#### Goal of the exercise:
Below are the records; repeat exactly their lines between the line holding "Instruction: Click the" and the line holding "Screen dimensions: 819x967", inclusive, skipping the pictures.

-*-*-

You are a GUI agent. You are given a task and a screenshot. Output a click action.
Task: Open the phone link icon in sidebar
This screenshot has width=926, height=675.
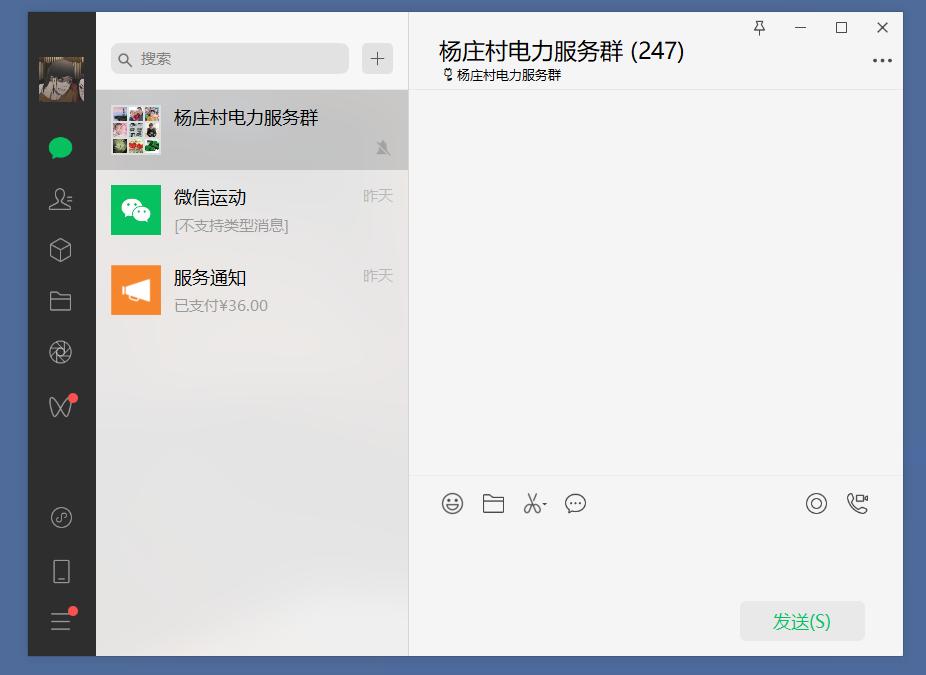60,570
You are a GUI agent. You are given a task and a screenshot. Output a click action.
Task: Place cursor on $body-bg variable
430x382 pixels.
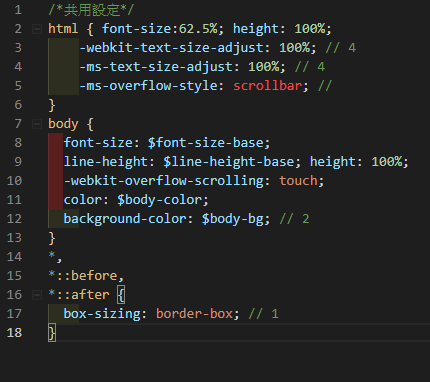tap(233, 219)
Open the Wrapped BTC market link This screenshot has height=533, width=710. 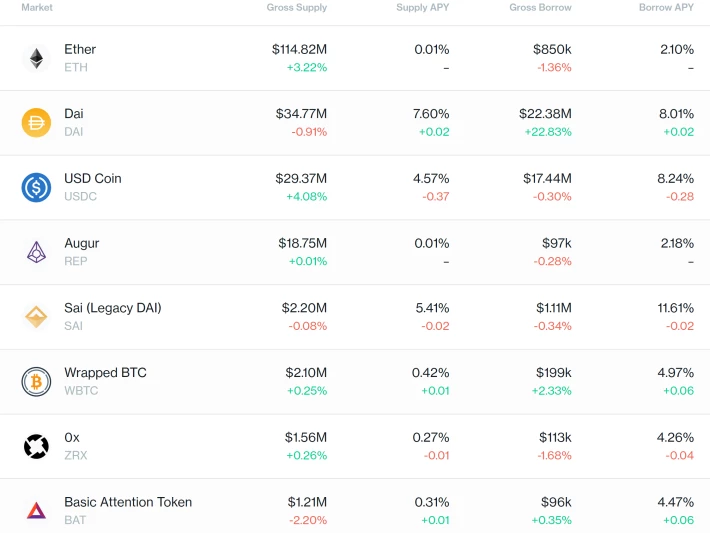coord(106,373)
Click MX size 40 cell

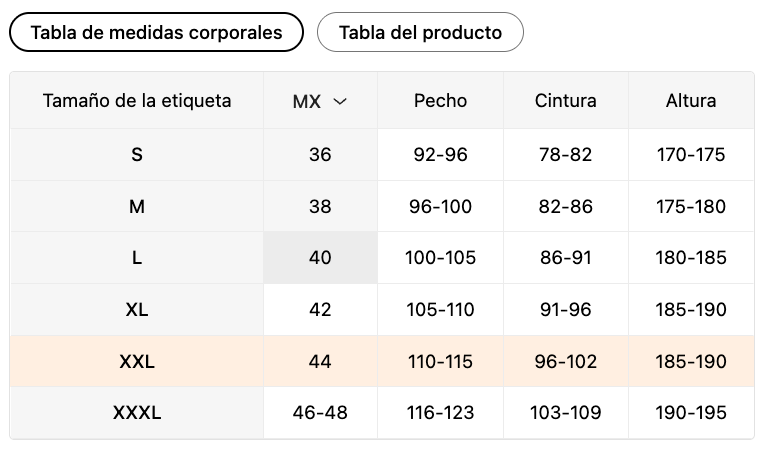[x=320, y=258]
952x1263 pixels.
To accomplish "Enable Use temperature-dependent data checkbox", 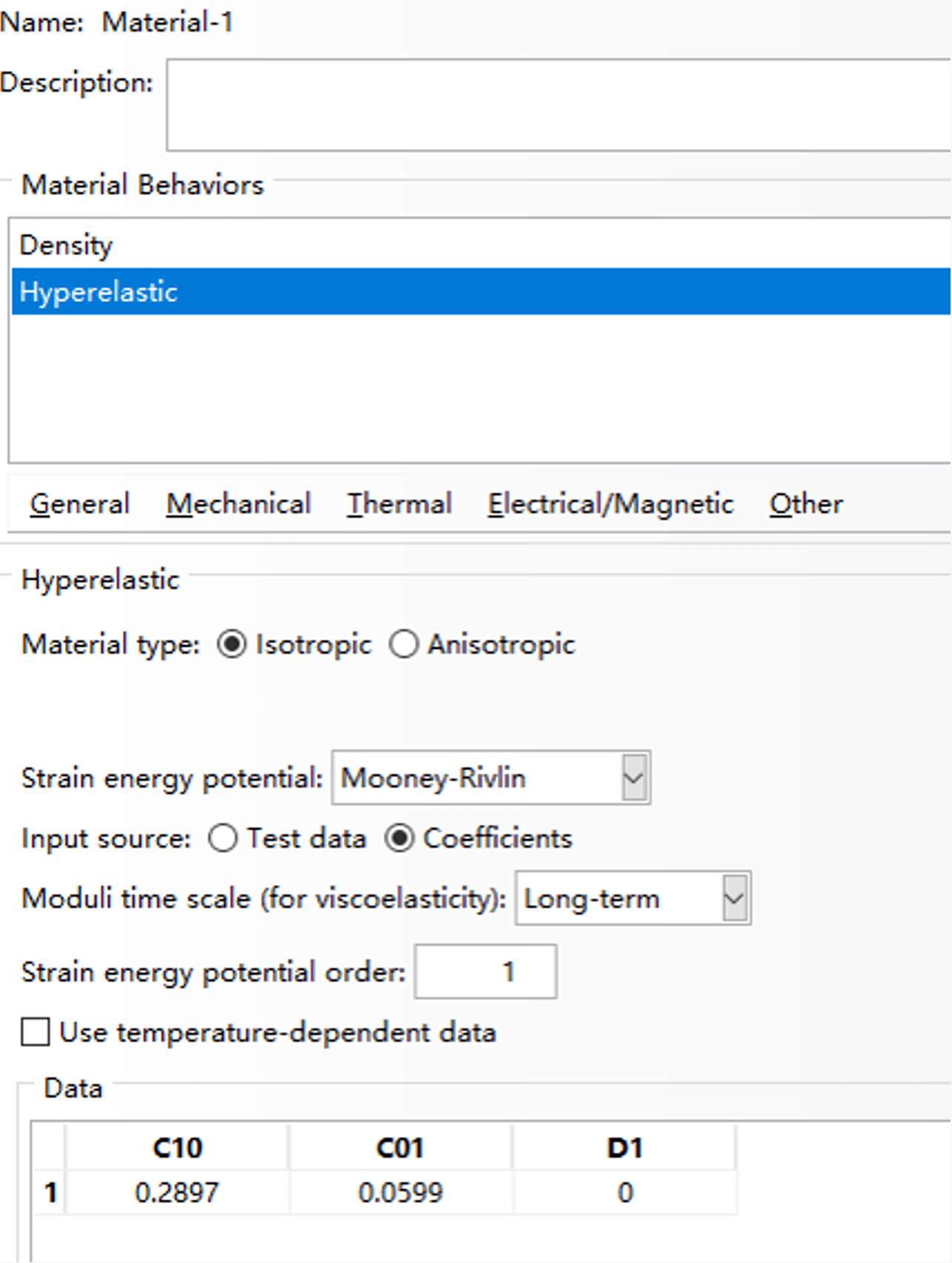I will [36, 1032].
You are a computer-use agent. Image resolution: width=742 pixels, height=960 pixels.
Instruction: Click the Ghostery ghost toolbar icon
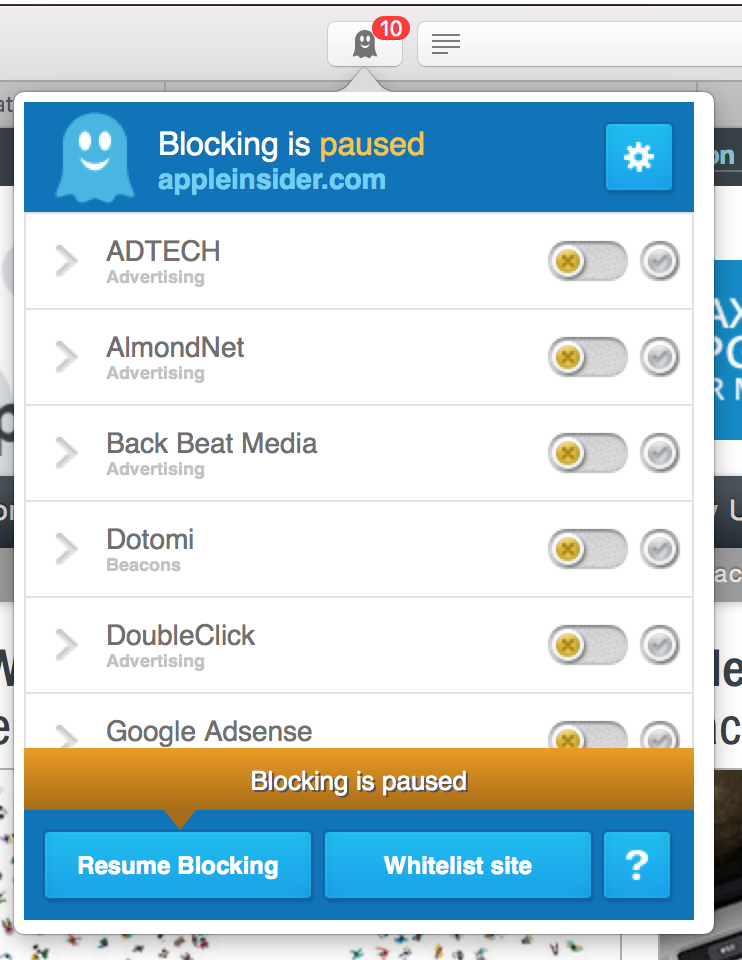click(x=365, y=45)
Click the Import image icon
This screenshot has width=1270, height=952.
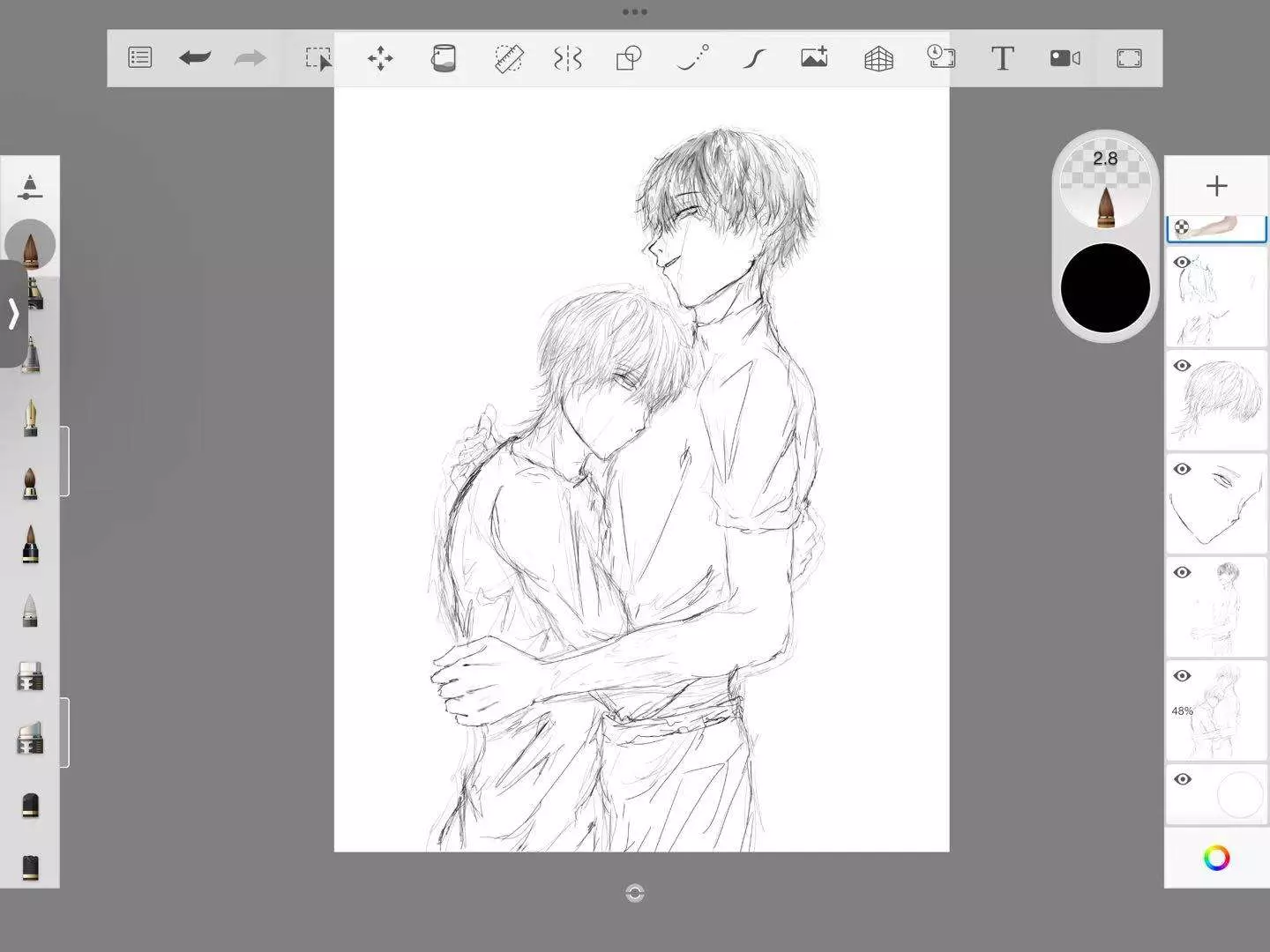point(814,58)
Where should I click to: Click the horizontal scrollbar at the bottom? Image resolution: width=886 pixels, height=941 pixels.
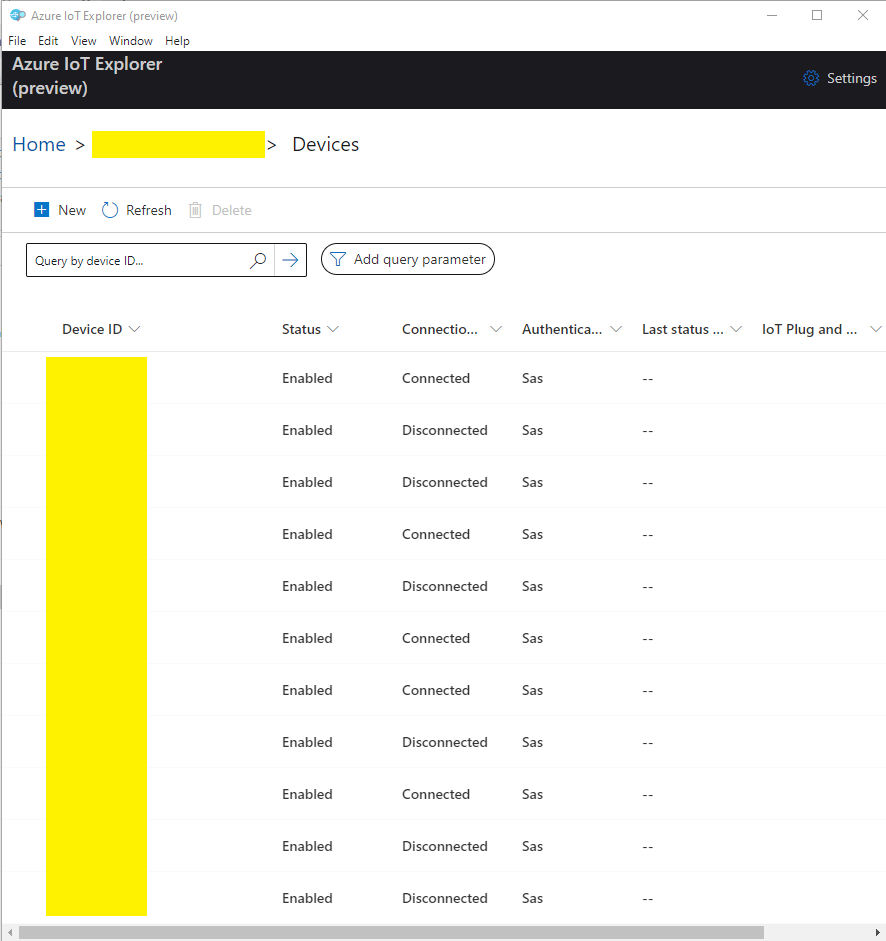coord(390,932)
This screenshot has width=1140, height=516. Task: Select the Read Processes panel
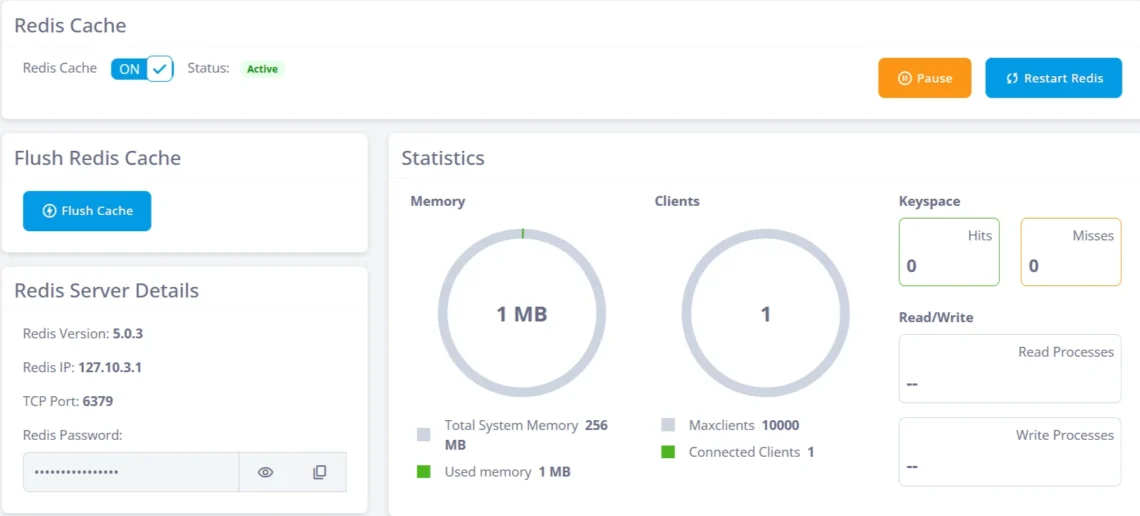1009,368
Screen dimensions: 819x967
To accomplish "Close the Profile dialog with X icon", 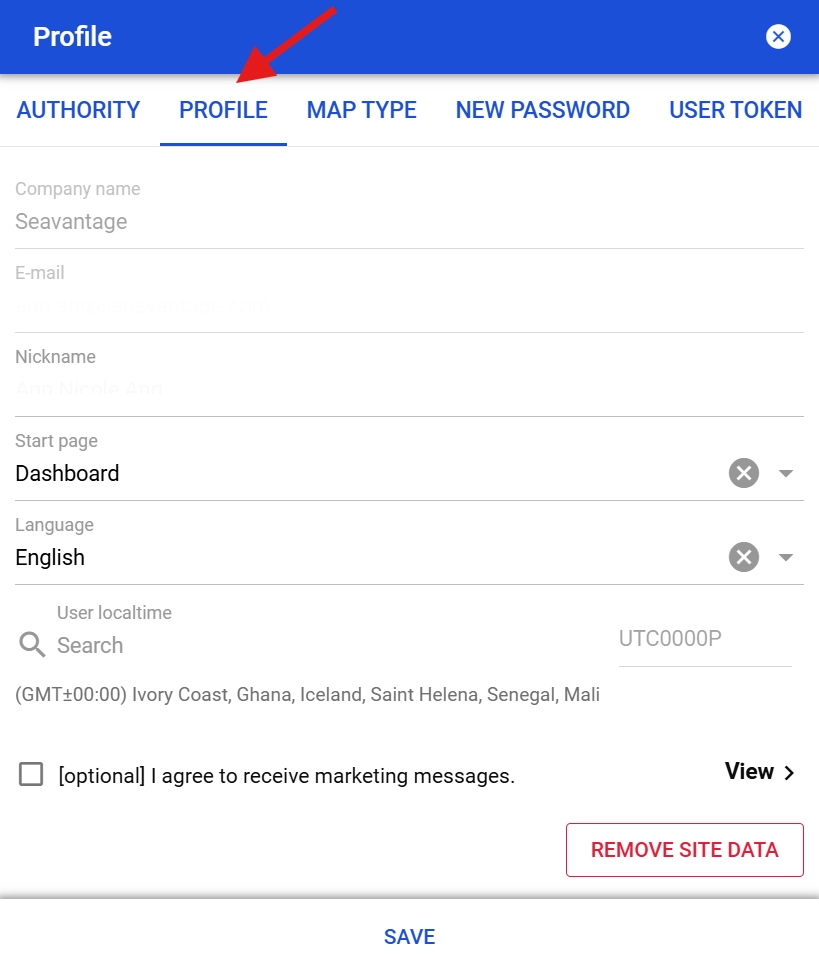I will [778, 37].
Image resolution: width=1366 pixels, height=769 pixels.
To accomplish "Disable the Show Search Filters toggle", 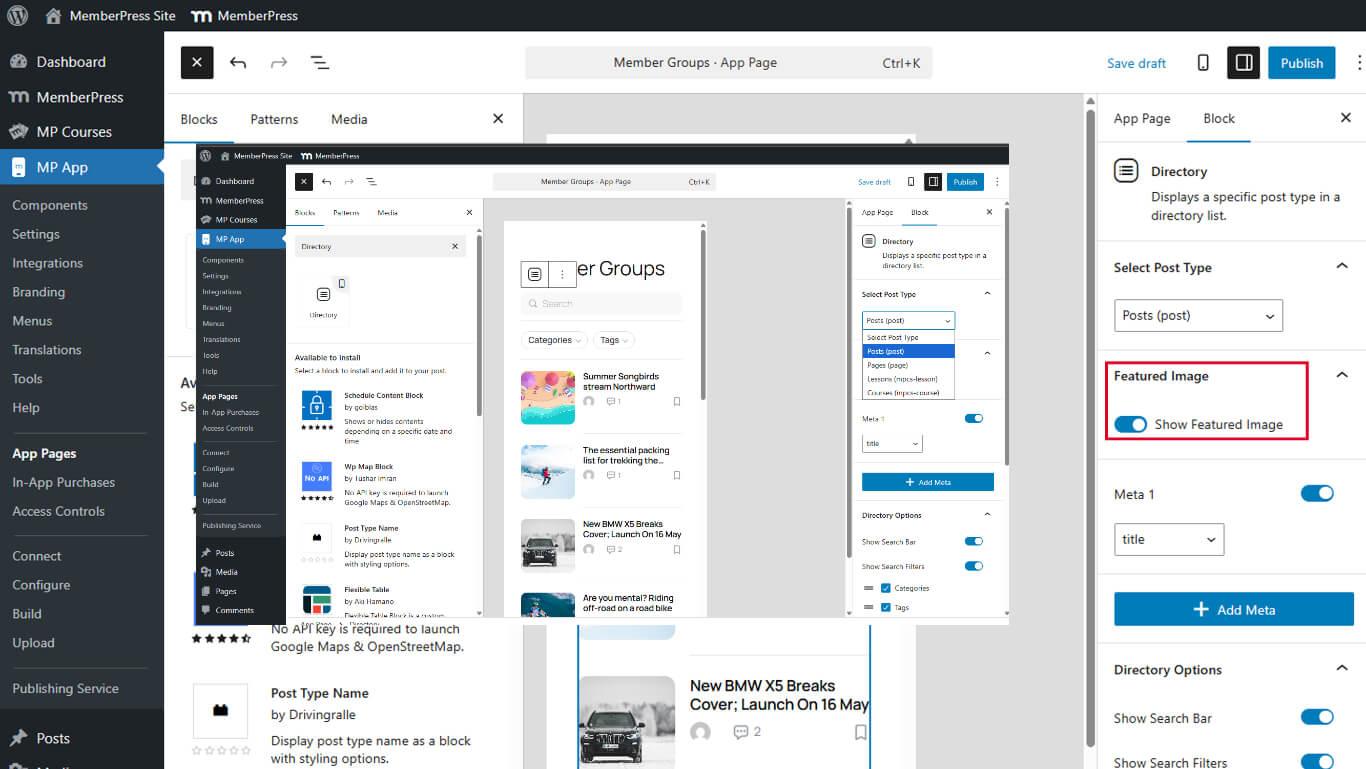I will tap(1317, 761).
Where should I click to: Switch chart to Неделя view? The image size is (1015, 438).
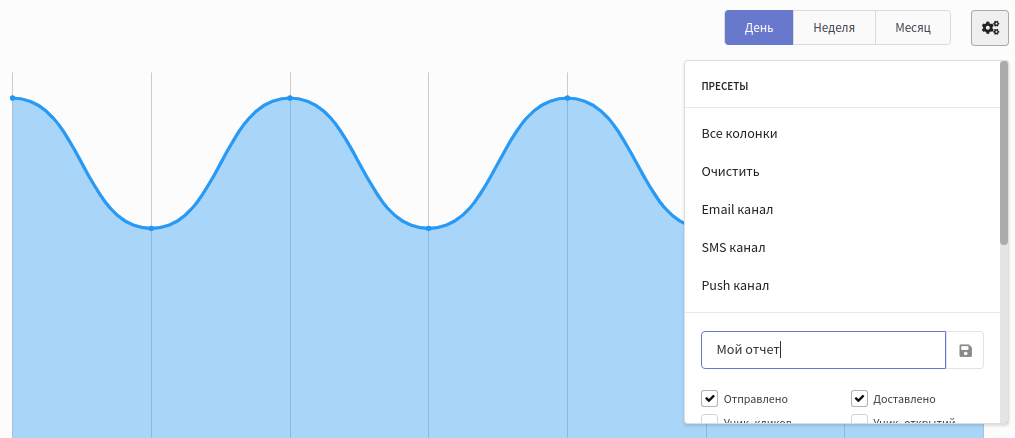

-*-*-

#### Reply to the task:
Instruction: Click the Ghostery ghost toolbar icon
click(x=365, y=45)
Click the Import image icon
This screenshot has width=1270, height=952.
point(814,58)
Where should I click to: Click the horizontal scrollbar at the bottom? Image resolution: width=886 pixels, height=941 pixels.
coord(390,932)
This screenshot has width=1140, height=516. Task: Select the Read Processes panel
1009,368
Screen dimensions: 819x967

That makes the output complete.